The ACLU and the EFF are joining forces on behalf of 11 travelers to combat warrantless searches of electronic devices at the US border. The number of these devices have grown from just 8,503 last year to over 15,000 this year.

The plaintiffs have striking stories of misuse of authority, including physical abuse for refusal to turn over devices. One traveler said:

“This was my life, and a border officer held it in the palm of his hand. I joined this lawsuit because I strongly believe the government shouldn’t have the unfettered power to invade your privacy.”

In another case, border officers physically restrained a US citizen, choking him and holding his legs. They took his phone from his pocket and kept it for over an hour.

FBI Wins FOIA Fight

Rewind to December of 2015, immediately following the San Bernardino shootings. The Justice Department launched a lawsuit against Apple with the goal of decrypting information stored on one of the shooter’s Apple device. Apple responded that the encryption could not be broken, even by them. The FBI subsequently found another way to decrypt data on the device.

Media companies including Vice News, USA Today, and the Associated Press filed a Freedom of Information lawsuit to uncover the hack and its cost. A judge sided with the FBI in refusing to honor the request, saying that releasing the info would put a target on the back of the vendor who created the hacking tool.

Government

NSA Says, “Trust Us;” Crypto World Says, “Hell No”

The NSA is pushing a new encryption standard based on the Simon and Speck block ciphers. Unfortunately, the agency doesn’t have a compelling argument for why these new standards are needed. Because of the Snowden revelations and the NSA’s history of pushing weak crypto that they can crack, crypto experts and nations like Germany, Japan, and Israel, are pushing back on the proposed standard. At this point it seems unlikely to be adopted.

Bill Waives Accountability for Businesses

A bill making its way through the Senate would kill a rule that gives consumers the right to file class action suits against big businesses. The bill, if passed, would be, “equivalent to handing out a get-out-of-jail-free card to Wells Fargo and to Equifax” and would allow arbitration clauses to head off class action suits.

Turkish Crackdown Violates EU Human Rights Laws

In the aftermath of last year’s failed coup, the Turkish government cracked down. They arrested citizens just for downloading a popular encrypted messaging app. Lawyers, civil servants, judges, army officers, journalists, and authors are part of the group of 75,000 people arrested.

Lawyers in London contend this as a violation of the European Union convention on human rights. As a member of the Council of Europe, Turkey is obliged to adhere to the convention.

China Bans Initial Coin Offerings

Initial Coin Offerings (ICOs) have taken off in China, but they are no longer welcome. Most countries are waiting for ICOs to mature before regulating them, but China’s central bank is bypassing the regulation step and jumping straight to a ban on the practice.

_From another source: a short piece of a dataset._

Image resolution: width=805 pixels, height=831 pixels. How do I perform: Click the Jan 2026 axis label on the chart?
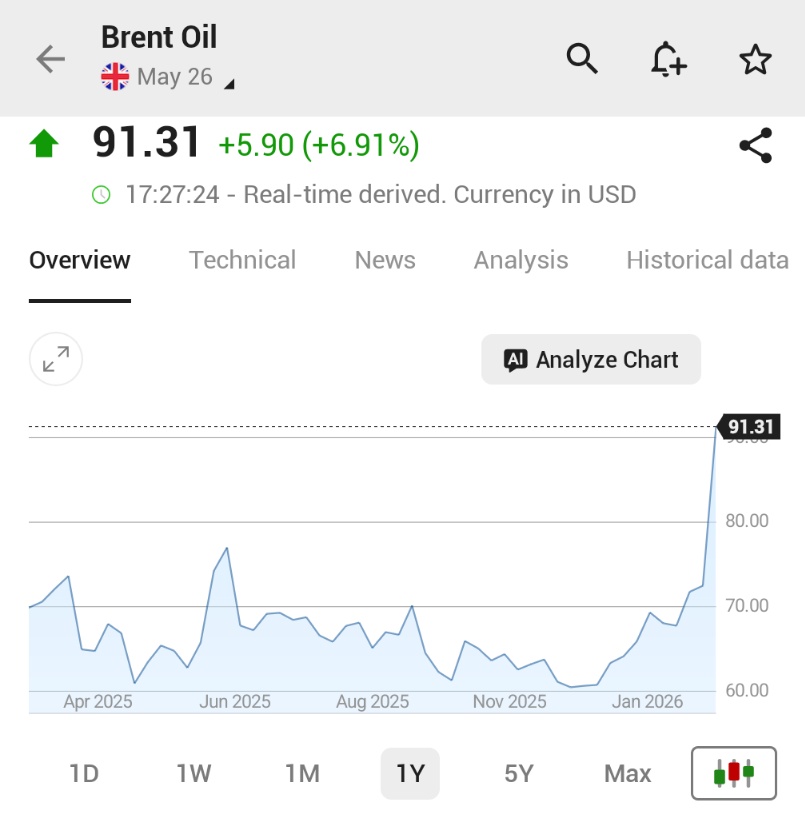[x=647, y=702]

Notable Vulnerabilities and Breaches

  • Mexican Tax Refund Info Up For Grabs — It was recently discovered that a CouchDB database belonging to MoneyBack which held half a million customers’ passport details, credit card numbers, ticket information and more was left publicly accessible. That is 400GB of sensitive information including 455,038 scanned documents including 88,623 unique passport numbers left exposed.
  • HP Software Update Will Reject 3rd-Party Ink — The software update is presented to users as a “security update” to entice users to install it, but in fact, it has little to do with security and will cost users who install the update money.
  • Browser Ads Mine Cryptocurrency — Crooks are using ad campaigns to mine cryptocurrency, using JavaScript code executed inside the browser. Victims unknowingly give their CPU power to the crooks just by visiting a site with the malicious ads. The attack is gaining traction on Russian and Ukrainian gaming and video streaming sites.